** Opening Dataset entries block **
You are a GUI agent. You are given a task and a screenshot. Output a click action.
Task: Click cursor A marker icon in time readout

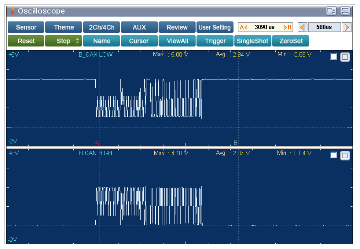(x=244, y=28)
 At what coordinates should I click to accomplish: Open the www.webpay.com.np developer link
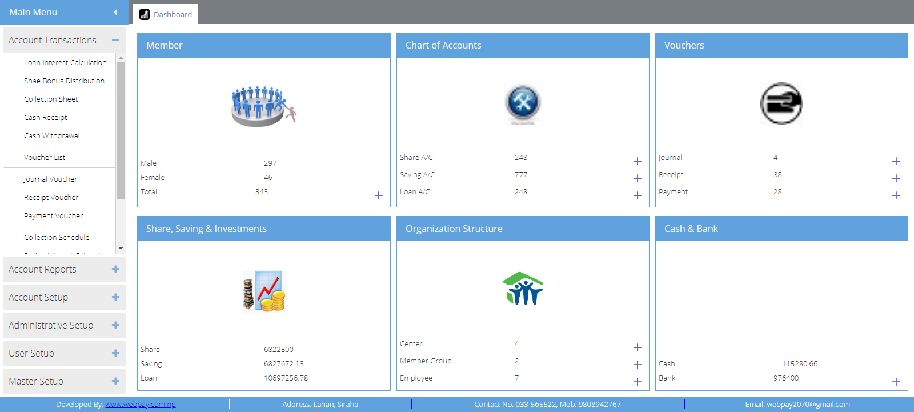tap(140, 405)
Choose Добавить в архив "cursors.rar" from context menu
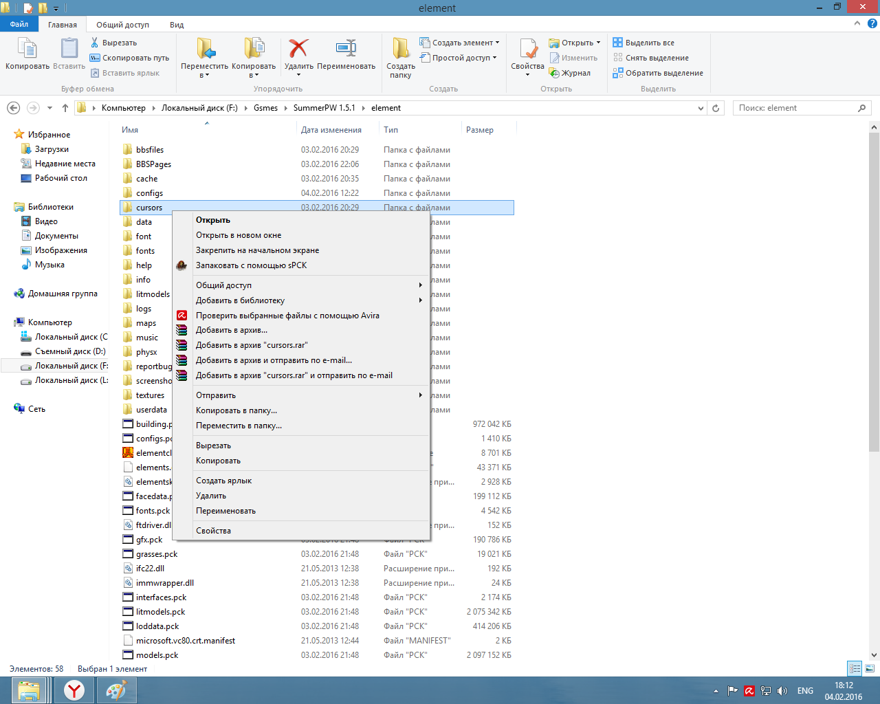Image resolution: width=880 pixels, height=704 pixels. [x=252, y=345]
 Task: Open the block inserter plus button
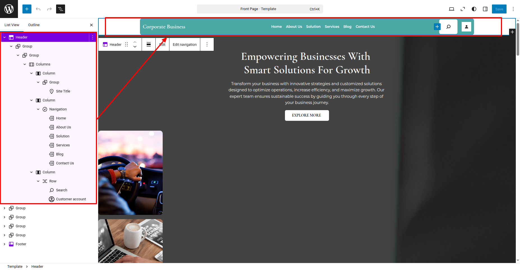tap(27, 9)
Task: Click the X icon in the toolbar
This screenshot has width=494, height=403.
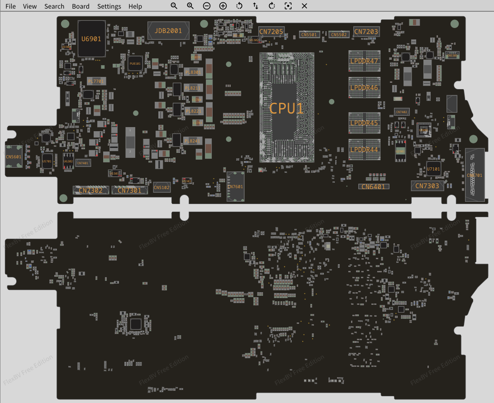Action: [x=304, y=6]
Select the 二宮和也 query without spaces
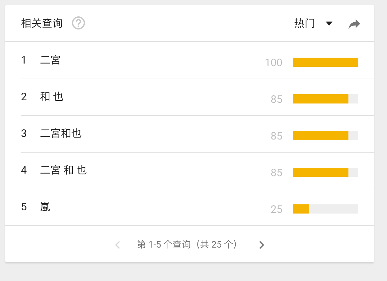387x281 pixels. (61, 134)
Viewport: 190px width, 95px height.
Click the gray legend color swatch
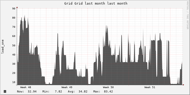pyautogui.click(x=5, y=91)
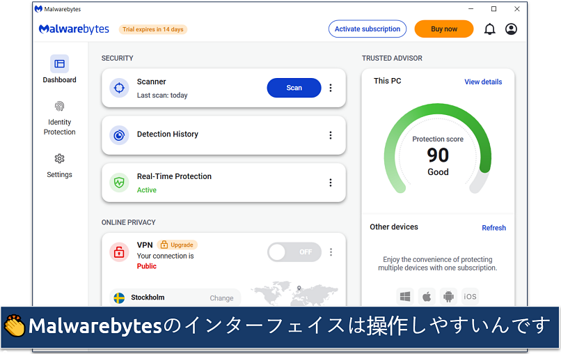The width and height of the screenshot is (561, 354).
Task: Select the Android platform icon
Action: 448,296
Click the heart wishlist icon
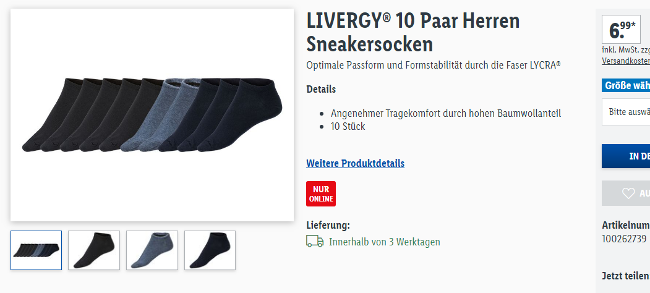The width and height of the screenshot is (650, 293). pyautogui.click(x=628, y=193)
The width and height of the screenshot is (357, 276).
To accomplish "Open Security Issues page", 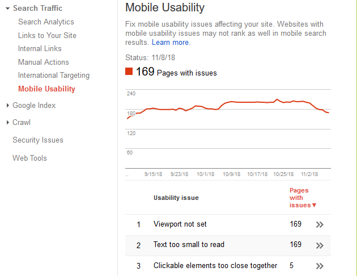I will pos(38,140).
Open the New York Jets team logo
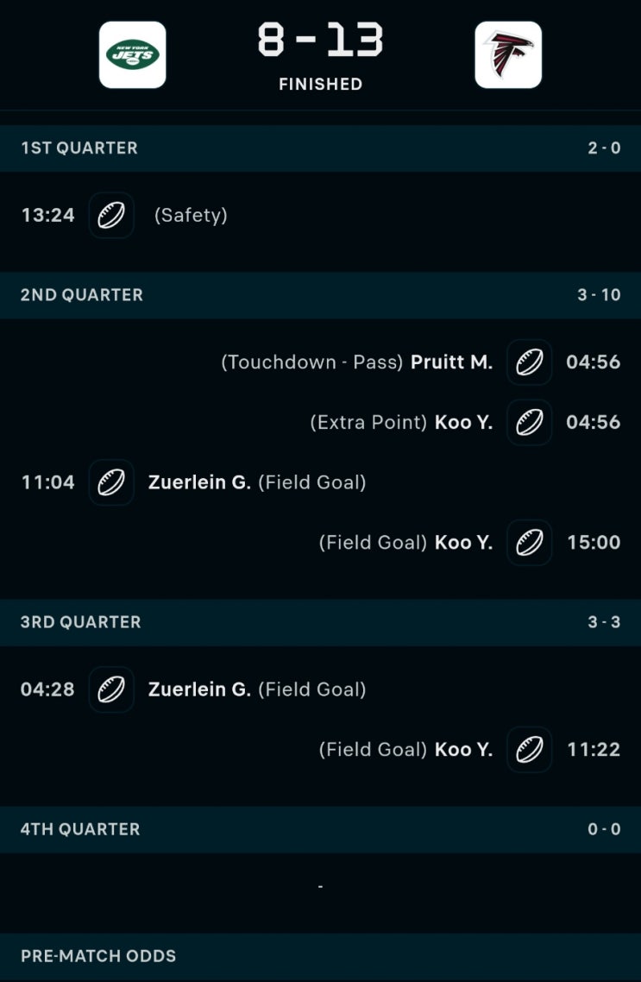 coord(132,54)
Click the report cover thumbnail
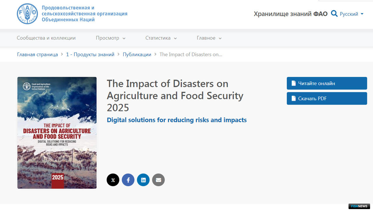 (57, 133)
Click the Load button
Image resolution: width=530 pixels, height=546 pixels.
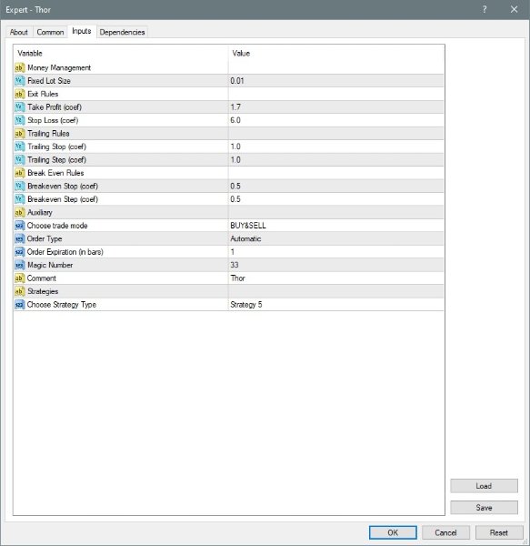(484, 486)
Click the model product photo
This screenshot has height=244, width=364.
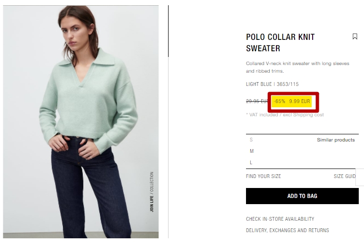[x=81, y=122]
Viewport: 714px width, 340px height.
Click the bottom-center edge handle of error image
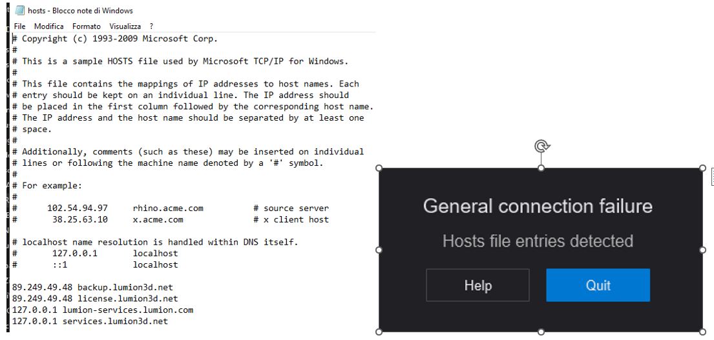[x=541, y=332]
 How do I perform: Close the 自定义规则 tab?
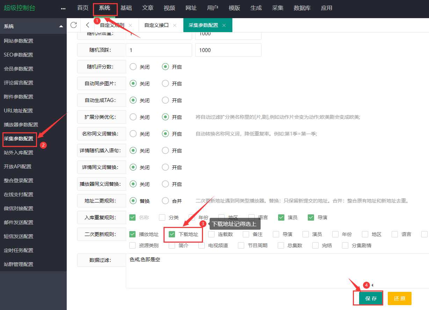coord(131,25)
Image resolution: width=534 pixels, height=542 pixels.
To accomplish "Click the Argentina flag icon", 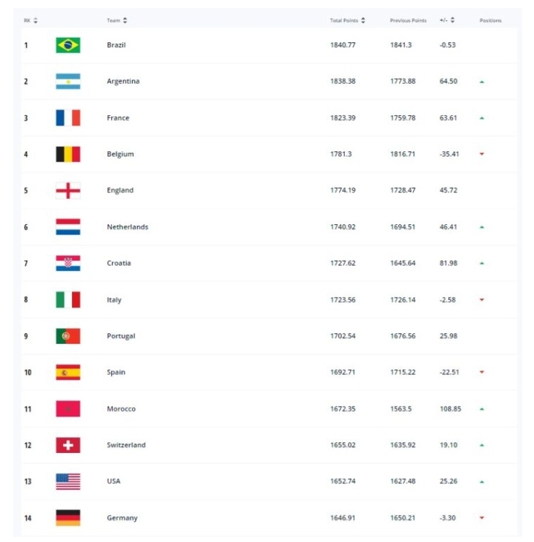I will click(x=68, y=82).
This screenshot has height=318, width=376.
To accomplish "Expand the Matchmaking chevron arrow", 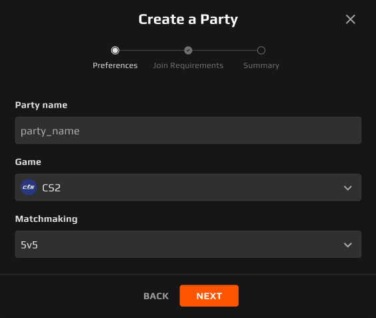I will click(x=348, y=245).
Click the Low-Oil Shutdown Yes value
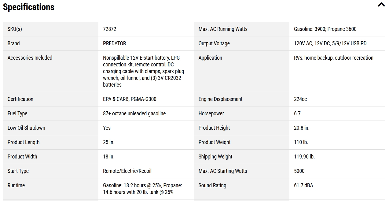The image size is (389, 201). 107,128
** Closing Dataset entries block **
→ Brief: Exactly the lines starting at the one above with "At what coordinates" and ending at the one with "Task: Click the X icon in the toolbar" should be printed, and nothing else. Omit the pictures.

→ Exercise result:
 At what coordinates should I click to accomplish: Open the www.webpay.com.np developer link
tap(140, 405)
Choose Добавить в архив "cursors.rar" from context menu
Image resolution: width=880 pixels, height=704 pixels. [x=252, y=345]
 Task: Open the block inserter plus button
tap(27, 9)
Task: Click the X icon in the toolbar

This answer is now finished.